| TASK ITEM |
All records should be written out again exactly.

| DATA |
>>>
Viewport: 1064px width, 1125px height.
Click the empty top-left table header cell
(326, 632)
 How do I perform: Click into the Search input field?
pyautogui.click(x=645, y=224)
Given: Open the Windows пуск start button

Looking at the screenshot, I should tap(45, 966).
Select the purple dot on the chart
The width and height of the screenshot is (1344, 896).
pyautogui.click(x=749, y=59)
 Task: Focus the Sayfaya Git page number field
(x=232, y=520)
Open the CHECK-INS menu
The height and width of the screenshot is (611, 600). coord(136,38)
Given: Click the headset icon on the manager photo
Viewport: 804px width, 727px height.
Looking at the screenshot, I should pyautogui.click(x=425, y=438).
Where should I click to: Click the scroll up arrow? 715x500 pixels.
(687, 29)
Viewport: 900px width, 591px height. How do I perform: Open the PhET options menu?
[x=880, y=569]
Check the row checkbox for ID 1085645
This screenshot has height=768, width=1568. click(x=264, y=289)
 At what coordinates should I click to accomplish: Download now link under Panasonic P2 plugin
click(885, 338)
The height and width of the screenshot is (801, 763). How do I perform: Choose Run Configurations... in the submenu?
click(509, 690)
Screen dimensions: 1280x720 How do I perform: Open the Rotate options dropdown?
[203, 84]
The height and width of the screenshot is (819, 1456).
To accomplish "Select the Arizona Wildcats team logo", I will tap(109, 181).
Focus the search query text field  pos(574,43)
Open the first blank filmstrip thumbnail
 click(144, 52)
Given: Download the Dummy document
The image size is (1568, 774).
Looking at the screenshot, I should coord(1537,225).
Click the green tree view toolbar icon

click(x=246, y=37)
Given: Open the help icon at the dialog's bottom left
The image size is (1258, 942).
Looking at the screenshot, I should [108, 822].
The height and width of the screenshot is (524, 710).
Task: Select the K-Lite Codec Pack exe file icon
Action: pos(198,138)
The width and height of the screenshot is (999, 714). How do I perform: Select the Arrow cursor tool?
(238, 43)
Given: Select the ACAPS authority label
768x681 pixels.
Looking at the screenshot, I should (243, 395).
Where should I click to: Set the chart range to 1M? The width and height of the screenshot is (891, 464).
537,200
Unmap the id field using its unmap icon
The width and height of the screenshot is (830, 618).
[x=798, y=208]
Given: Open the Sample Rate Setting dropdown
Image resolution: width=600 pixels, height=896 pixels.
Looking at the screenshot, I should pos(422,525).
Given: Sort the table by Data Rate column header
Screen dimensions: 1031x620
<<<
| SOLUTION |
Viewport: 1064px width, 1125px height.
Click the empty top-left table header cell
(326, 632)
 How do I perform: Click into the Search input field?
pyautogui.click(x=645, y=224)
Given: Open the Windows пуск start button

Looking at the screenshot, I should tap(45, 966).
Select the purple dot on the chart
The width and height of the screenshot is (1344, 896).
pyautogui.click(x=749, y=59)
 Task: Focus the Sayfaya Git page number field
(x=232, y=520)
Open the CHECK-INS menu
The height and width of the screenshot is (611, 600). coord(136,38)
Given: Click the headset icon on the manager photo
Viewport: 804px width, 727px height.
Looking at the screenshot, I should pyautogui.click(x=425, y=438).
Where should I click to: Click the scroll up arrow? 715x500 pixels.
(687, 29)
Viewport: 900px width, 591px height. How do I perform: Open the PhET options menu?
[x=880, y=569]
Check the row checkbox for ID 1085645
This screenshot has height=768, width=1568. click(x=264, y=289)
 At what coordinates should I click to accomplish: Download now link under Panasonic P2 plugin
click(885, 338)
The height and width of the screenshot is (801, 763). How do I perform: Choose Run Configurations... in the submenu?
click(509, 690)
Screen dimensions: 1280x720 How do I perform: Open the Rotate options dropdown?
[203, 84]
The height and width of the screenshot is (819, 1456).
To accomplish "Select the Arizona Wildcats team logo", I will tap(109, 181).
Focus the search query text field  pos(574,43)
Open the first blank filmstrip thumbnail
 click(144, 52)
Given: Download the Dummy document
The image size is (1568, 774).
Looking at the screenshot, I should coord(1537,225).
Click the green tree view toolbar icon

click(x=246, y=37)
Given: Open the help icon at the dialog's bottom left
The image size is (1258, 942).
Looking at the screenshot, I should [108, 822].
The height and width of the screenshot is (524, 710).
Task: Select the K-Lite Codec Pack exe file icon
Action: pos(198,138)
The width and height of the screenshot is (999, 714). How do I perform: Select the Arrow cursor tool?
(238, 43)
Given: Select the ACAPS authority label
768x681 pixels.
Looking at the screenshot, I should (243, 395).
Where should I click to: Set the chart range to 1M? The width and height of the screenshot is (891, 464).
537,200
Unmap the id field using its unmap icon
The width and height of the screenshot is (830, 618).
[x=798, y=208]
Given: Open the Sample Rate Setting dropdown
Image resolution: width=600 pixels, height=896 pixels.
Looking at the screenshot, I should pos(422,525).
Given: Sort the table by Data Rate column header
Screen dimensions: 1031x620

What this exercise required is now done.